Expression quantification and differential gene expression analysis

This step is performed by the run_diff() function. There are two starting points here - one may begin either with BAM files, in which case the function will take care of read counting, or one may begin with a matrix of counts generated externally. There is an extensive list of option, but most may be left at their default settings. Here we discuss the main options that need adjusting:

threads - the number of parallel threads to be used. If parallel processing is to be used, the number of cores may be easily determined using the parallel package (if available): parallel::detectCores().
experimentTitle - a name for the experiment.

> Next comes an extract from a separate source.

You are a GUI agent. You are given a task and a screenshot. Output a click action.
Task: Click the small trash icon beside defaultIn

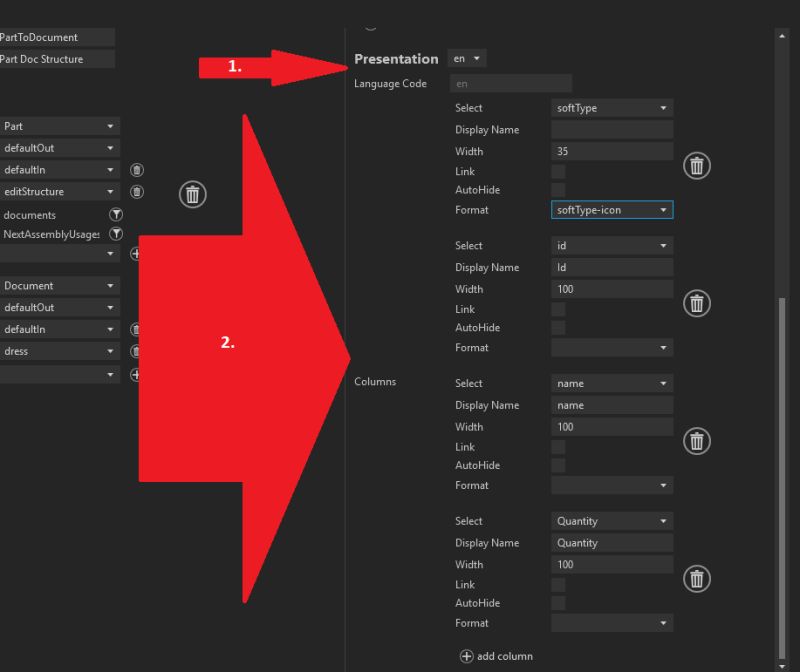136,170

Currently, this does not do much, but in a later revision of the program, reports will be generated using this information.
modules - the programs to use for differential analysis. This may be any combination of "L" (limma), "E" (edgeR), and "D" (DESEq2). If more than one program is chosen, additional output files are produced indicating the genes which were identified as differential by all the programs.
p.value - the adjusted p-value for significance testing; the default is 0.05.
sample.path - the path to a sample metadata file. This is a tab-delimited text file containing information about the samples being analysed in tabular format. An example of such a file is shown in Table 3. The important columns in this file are:
- basename: the basename of the samples. For example, if a BAM file for counting is located at /bamfiles/WT_HEK_sample1.bam, then the basename is WT_HEK_sample1, i.e., the filename without the path and extension. If starting from an externally generated count matrix, then the basename is the column name used to describe that sample.
- a contrast column: the name of this column is up to the user's discretion, but this column contains information about the contrasts of interest. Thus, if the analysis was comparing wild-type cells with cells that had gene 1 or gene 2 knocked out, then the entries in this column might be WT, KO1, and KO2.
- a column indicating blocking factors or batch effect: the name of this column is up to the user's discretion, but this column contains information about blocking factors or batch effect. This, if the analysis had three replicates for each condition, this might contain that information in the form of the entries 1, 2, and 3. Alternatively, the experiment may contain multiple cell types, but the desire is to compare one condition against other condition, but still take into account that there might be differences between cell types - in this situation, this column would be used to indicate cell type.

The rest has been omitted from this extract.